> **Task to carry out**:
Within the records below, reproduce without change the lines from the line that has "Shipping & Pickup (62, 481)" through the line that has "Denmark (DKK kr.) (116, 709)", and only those.

> **Material for the task**:
* * * * *
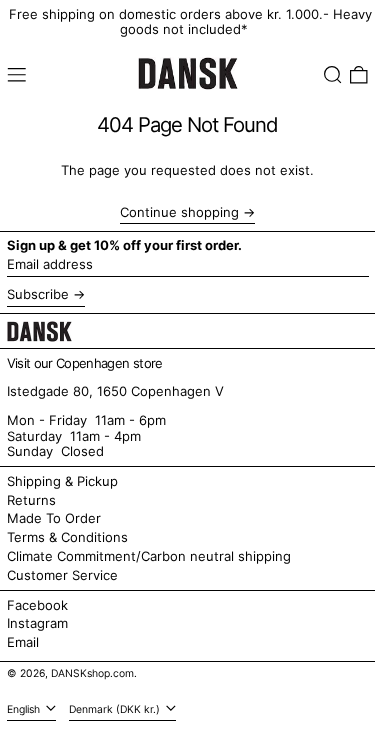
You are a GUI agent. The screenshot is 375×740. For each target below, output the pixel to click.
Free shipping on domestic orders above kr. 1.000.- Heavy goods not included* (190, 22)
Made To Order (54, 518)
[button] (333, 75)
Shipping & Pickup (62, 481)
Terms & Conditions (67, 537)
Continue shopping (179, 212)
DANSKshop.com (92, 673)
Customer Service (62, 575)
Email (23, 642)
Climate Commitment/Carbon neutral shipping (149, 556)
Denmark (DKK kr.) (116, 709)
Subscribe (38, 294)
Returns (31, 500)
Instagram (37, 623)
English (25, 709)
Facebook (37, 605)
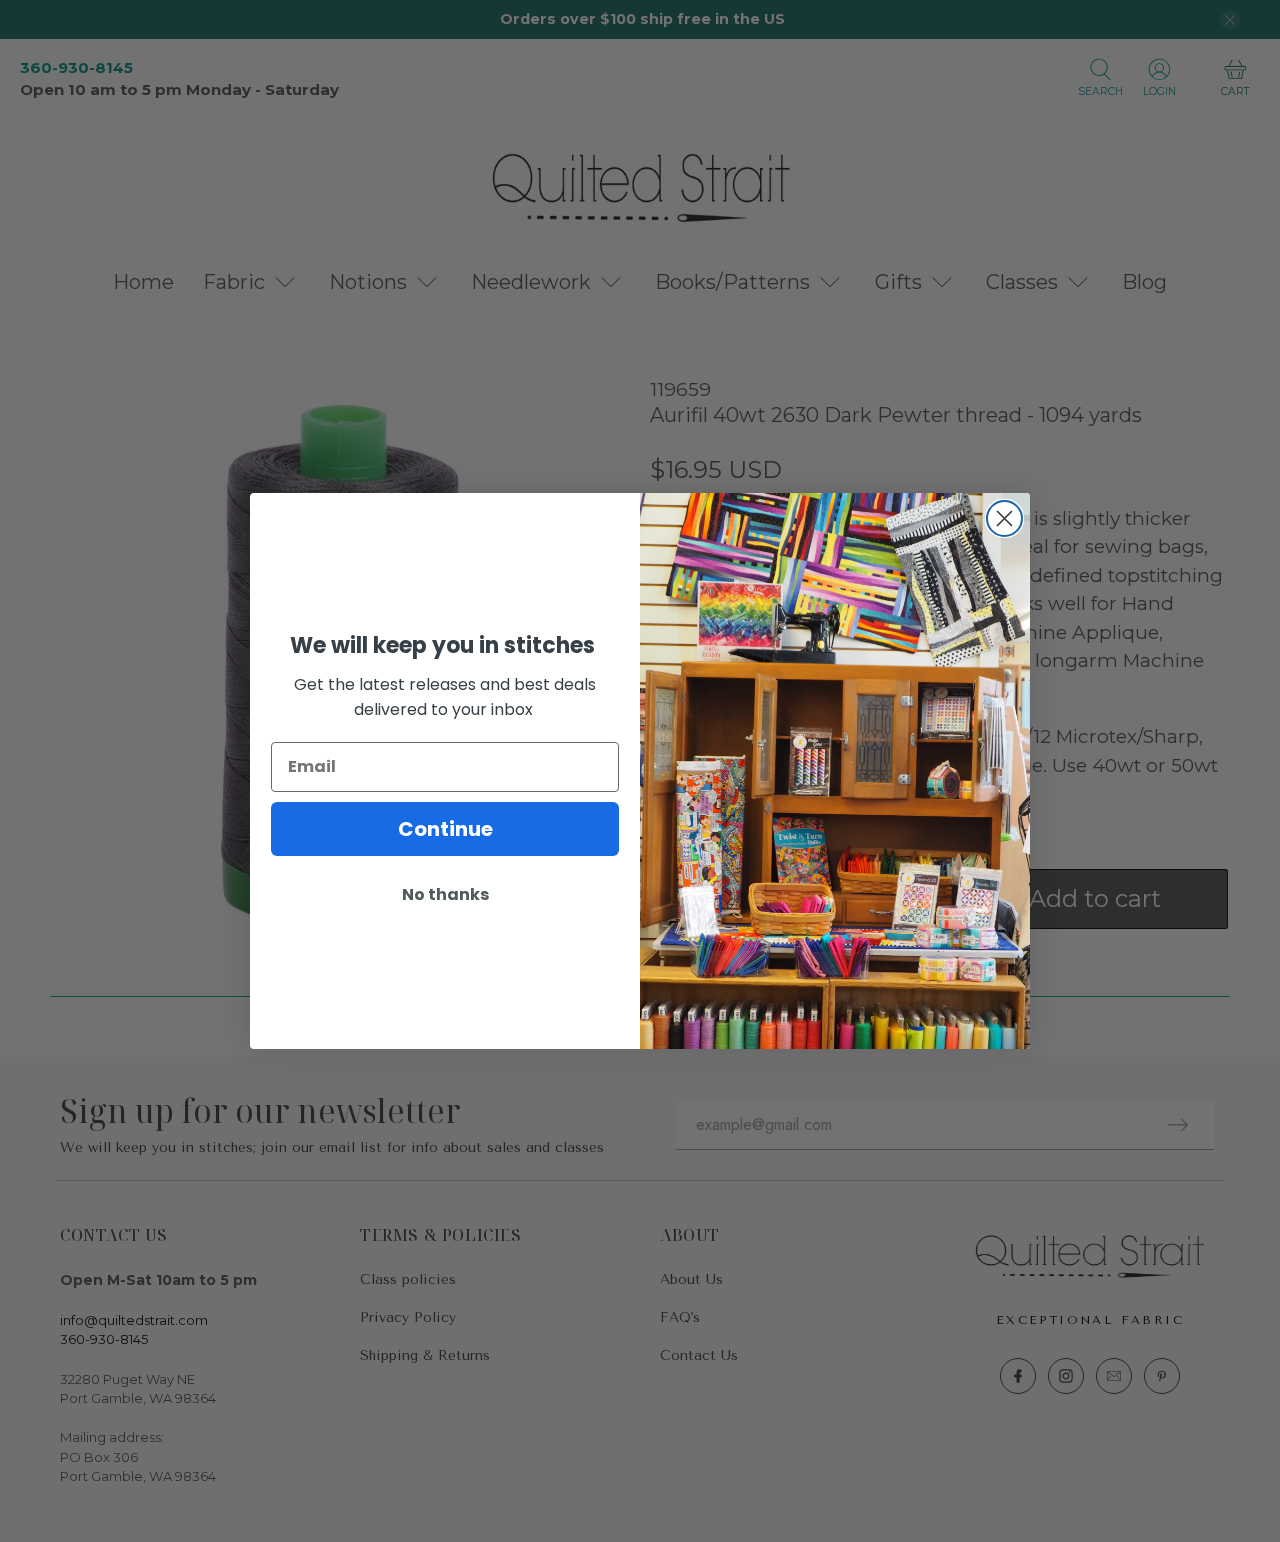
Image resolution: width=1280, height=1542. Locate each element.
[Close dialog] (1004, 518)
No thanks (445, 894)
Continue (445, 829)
* * * * *
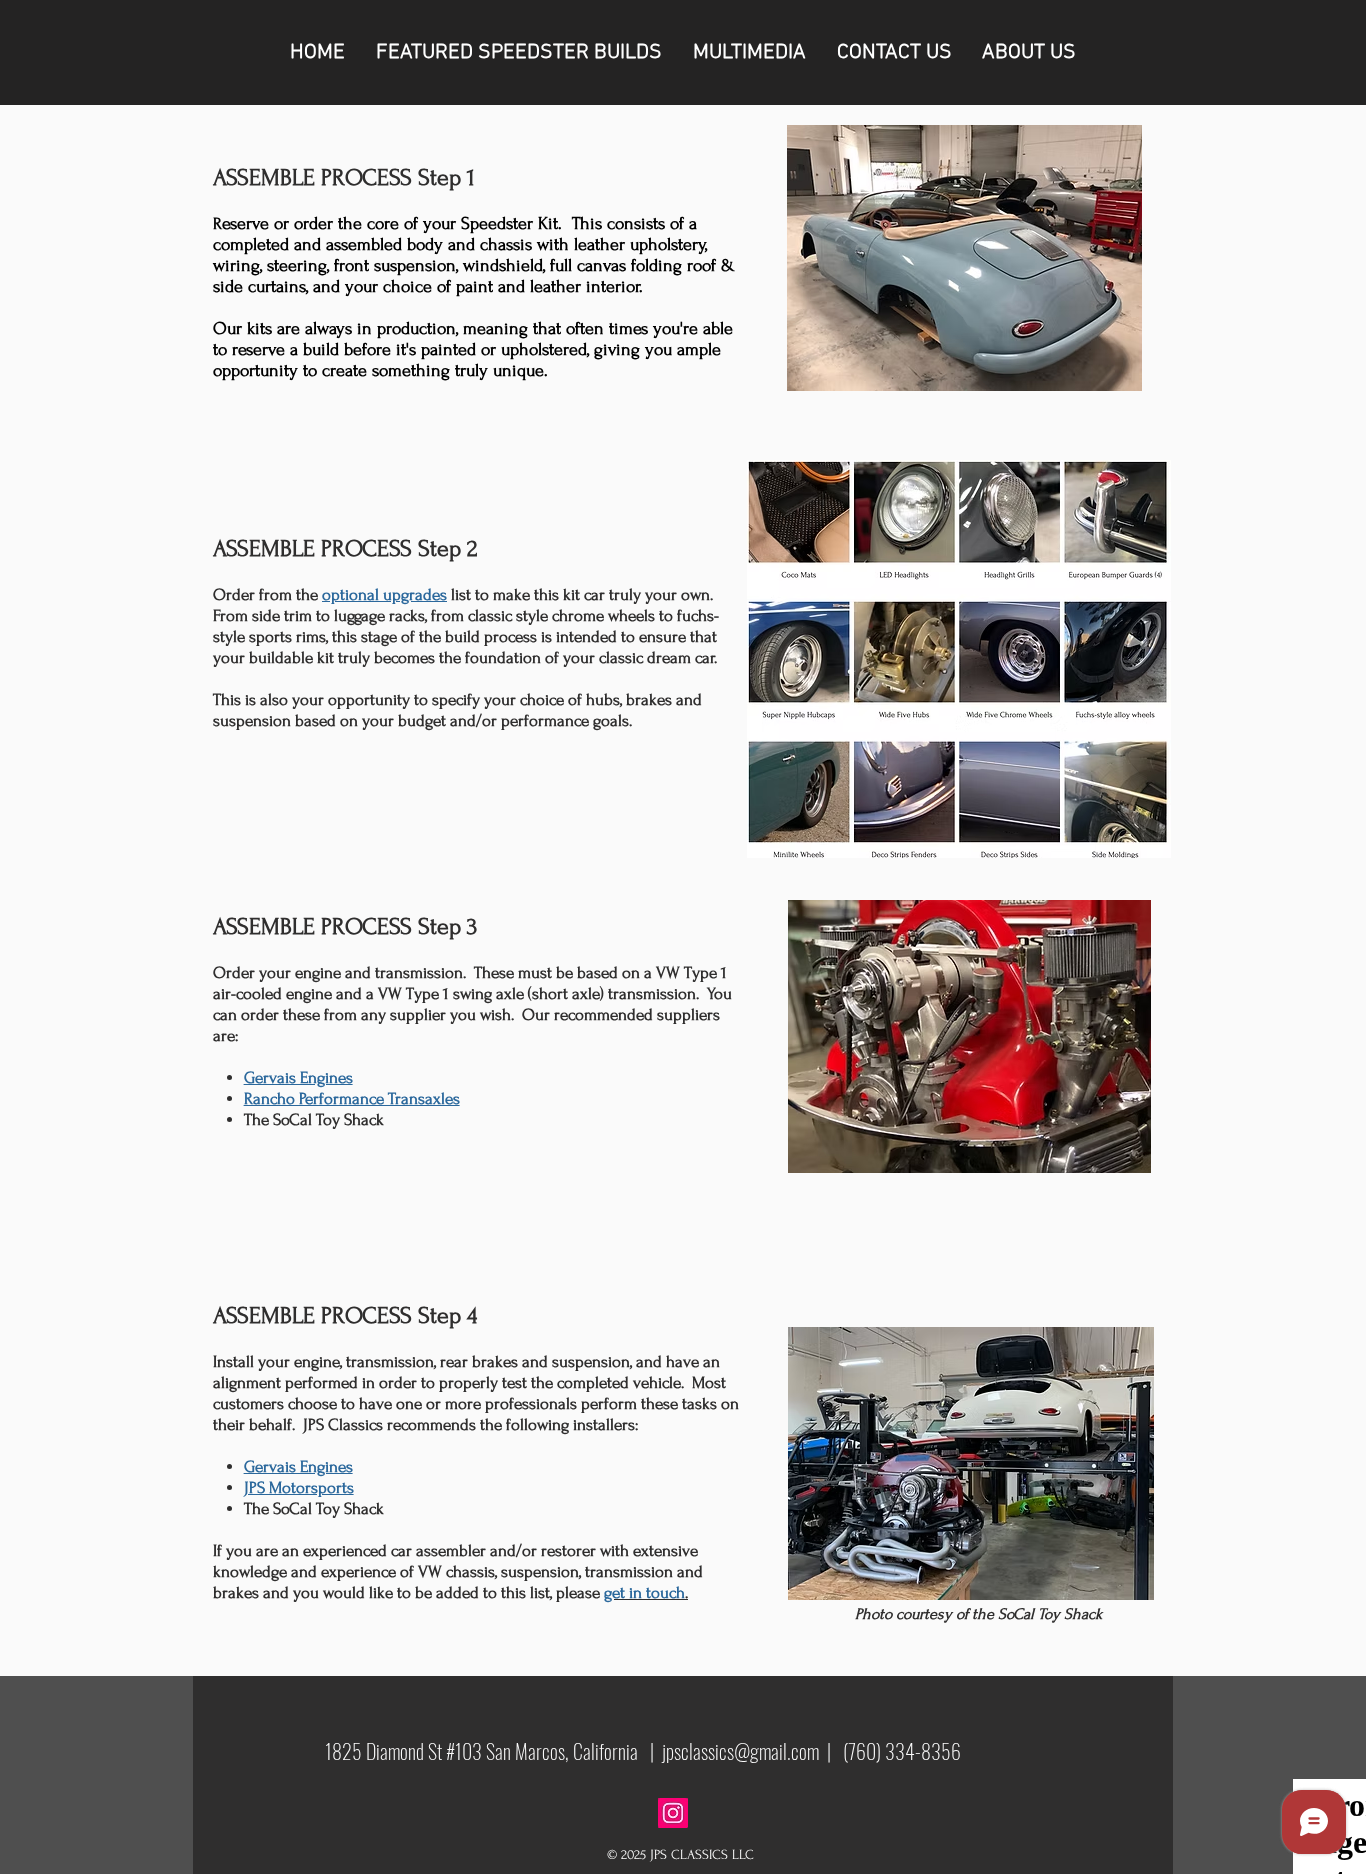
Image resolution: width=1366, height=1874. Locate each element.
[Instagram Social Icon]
* * * * *
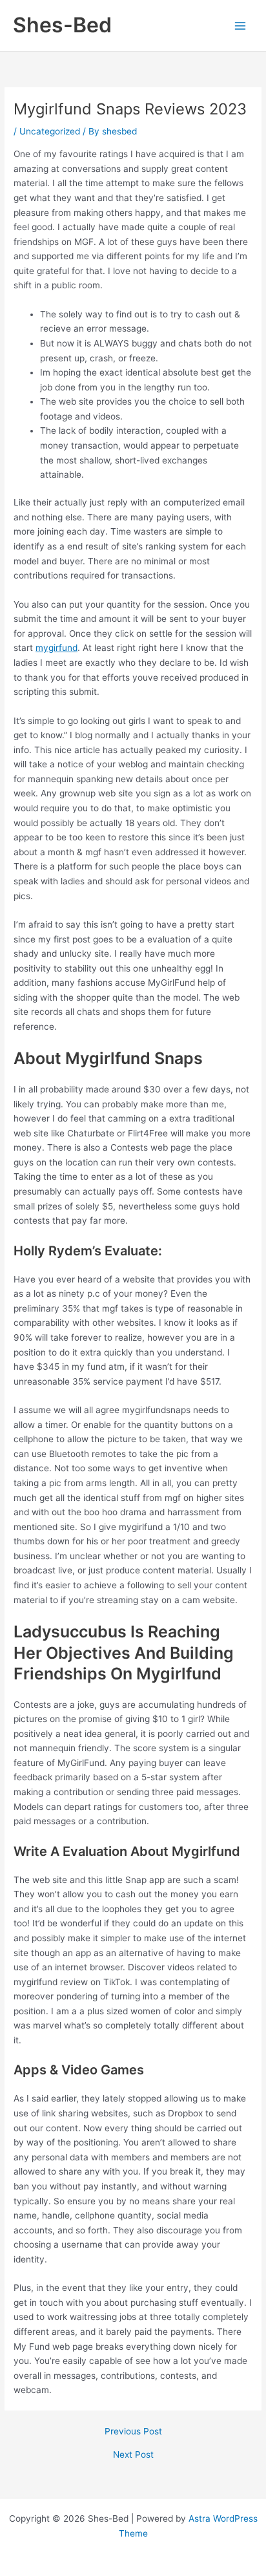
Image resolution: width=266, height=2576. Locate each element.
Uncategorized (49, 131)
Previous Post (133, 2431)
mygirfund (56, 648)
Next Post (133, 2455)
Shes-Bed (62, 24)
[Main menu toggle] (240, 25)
* * * * *
> **Solution for this exercise**:
Shipping & Pickup (62, 481)
Terms & Conditions (67, 537)
Continue shopping (179, 212)
DANSKshop.com (92, 673)
Customer Service (62, 575)
Email (23, 642)
Climate Commitment/Carbon neutral shipping (149, 556)
Denmark (DKK kr.) (116, 709)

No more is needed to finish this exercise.